Exploring the relationship between Alzheimer's disease and colorectal/breast cancers using SEER database, Mendelian randomization, and transcriptomic data.

[BACKGROUND] Alzheimer's disease (AD) and cancer are among the most prevalent age-related diseases. Despite previous research into their potential relationship, the nature of their association remains poorly understood. This study aims to examine the clinical characteristics of AD and various cancers using data from the Surveillance, Epidemiology, and End Results (SEER) database, investigate the causal relationship between AD and cancers through Mendelian randomization (MR) analysis, and identify potential shared underlying mechanisms through transcriptomic profiling.

[METHODS] Clinical data from AD patients were retrieved from the Surveillance, Epidemiology, and End Results (SEER) database, and survival analysis was conducted using Kaplan-Meier curves. For the two-sample Mendelian randomization (MR) analysis, data were obtained from genome-wide association study (GWAS) databases. Multiple MR approaches, including inverse-variance weighted, MR-Egger, and weighted median methods, were applied, along with assessments of heterogeneity and sensitivity to ensure the robustness and reliability of the results. Transcriptomic data for AD, colorectal cancer (CRC), and breast cancer (BC) were downloaded from the Gene Expression Omnibus (GEO) database. Differentially expressed genes (DEGs) were identified through differential expression analysis, followed by functional enrichment analysis using Gene Ontology (GO) and the Kyoto Encyclopedia of Genes and Genomes (KEGG) pathway analysis.

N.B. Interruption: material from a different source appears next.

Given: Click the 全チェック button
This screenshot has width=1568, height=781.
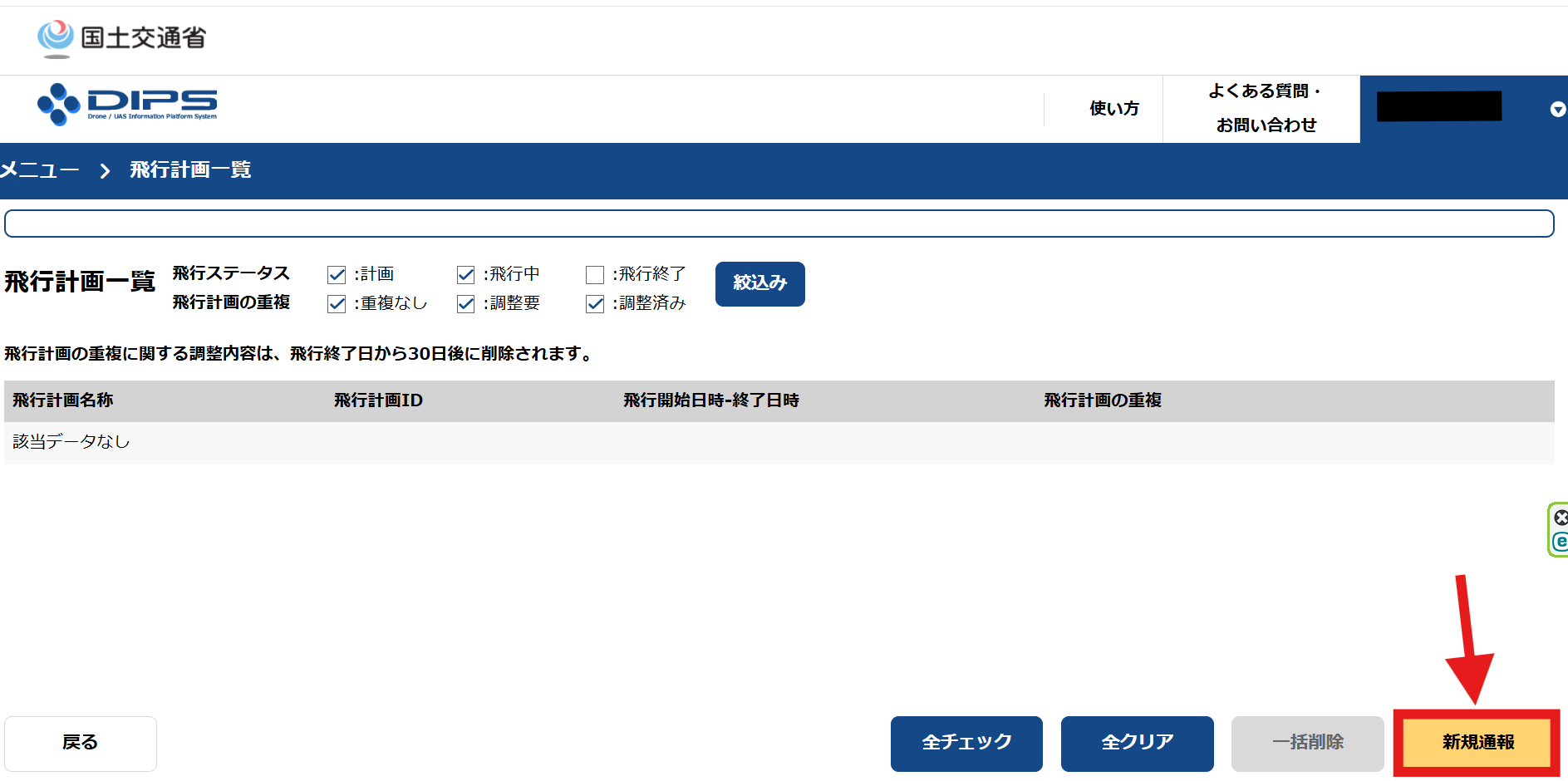Looking at the screenshot, I should click(x=966, y=743).
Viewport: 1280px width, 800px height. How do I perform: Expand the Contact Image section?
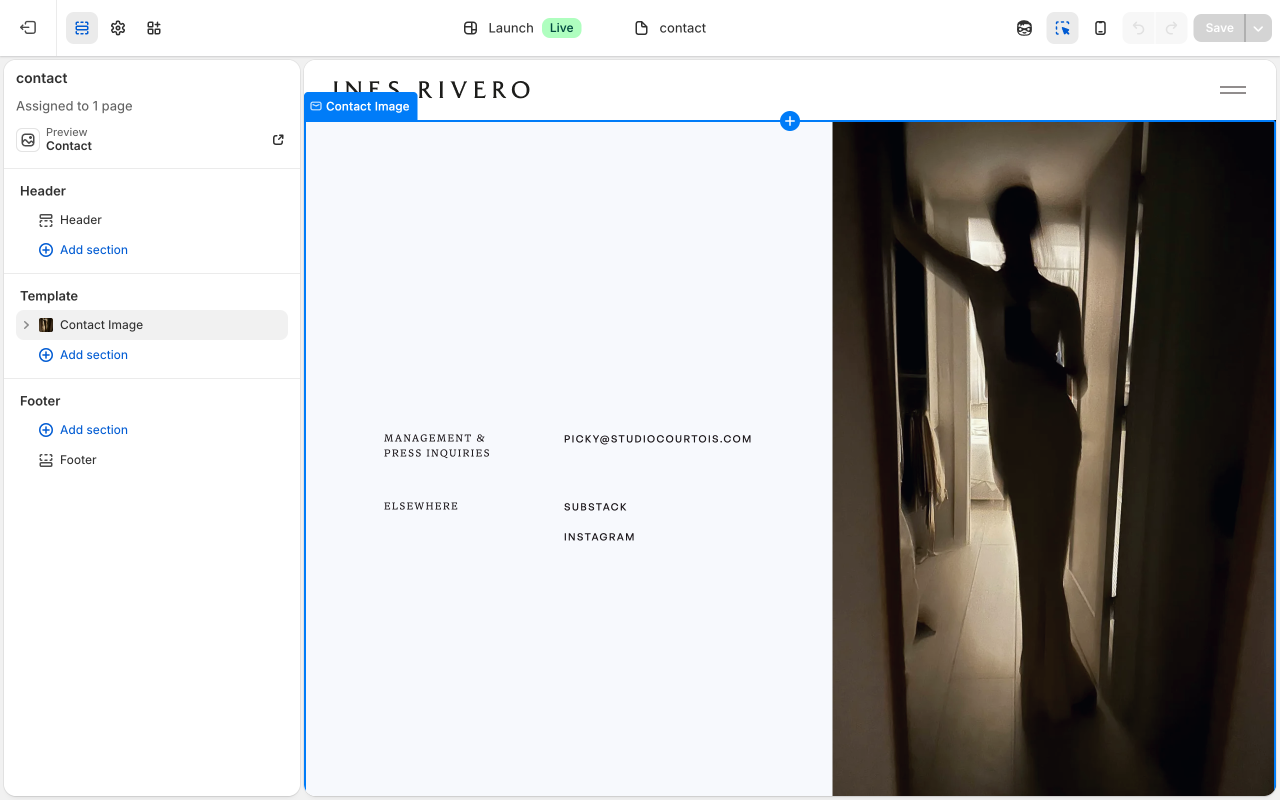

[RESULTS] A total of 42,768 cancer patients who died from AD were included from the SEER database. Survival analysis revealed a more favorable prognosis (p < 0.01) in patients younger than 65 years. Asian or Pacific Islander patients exhibited better survival outcomes compared with White patients. Regarding tumor sites, patients with uterine corpus cancer had the best prognosis, while lung cancer patients had the poorest outcomes. Patients who received surgery, radiotherapy, or chemotherapy showed significantly improved survival compared to those who received no cancer treatment. Higher household income and being married were also associated with better prognosis, although no significant difference was observed by gender. MR analysis demonstrated a significant positive causal relationship between AD and CRC, and a weak inverse relationship between AD and BC, suggesting that increased genetic susceptibility to AD is associated with elevated CRC risk and reduced BC risk. Intersection analysis of DEGs revealed that shared DEGs between AD and BC were enriched in GO terms related to amino acid transport regulation, organic acid transport regulation, positive regulation of vesicle docking, and myo-inositol transmembrane import. Shared DEGs between AD and CRC were enriched in presynaptic actin cytoskeleton organization, proteasome ubiquitin-independent protein catabolic process, negative regulation of cellular amide metabolic process, and adenylate cyclase binding. KEGG enrichment analysis indicated that AD and BC may share the synaptic vesicle cycle pathway.

[CONCLUSION] Our study reveals significant subgroup heterogeneity among cancer patients who died from AD. MR analysis demonstrates that AD increases the risk of CRC while showing weak evidence for a decreased risk of BC. These associations may be mediated by mechanisms involving amino acid transport regulation, myo-inositol transmembrane import, and synaptic vesicle cycling. These findings offer new perspectives on the AD-cancer relationship and may guide future investigations into shared mechanisms.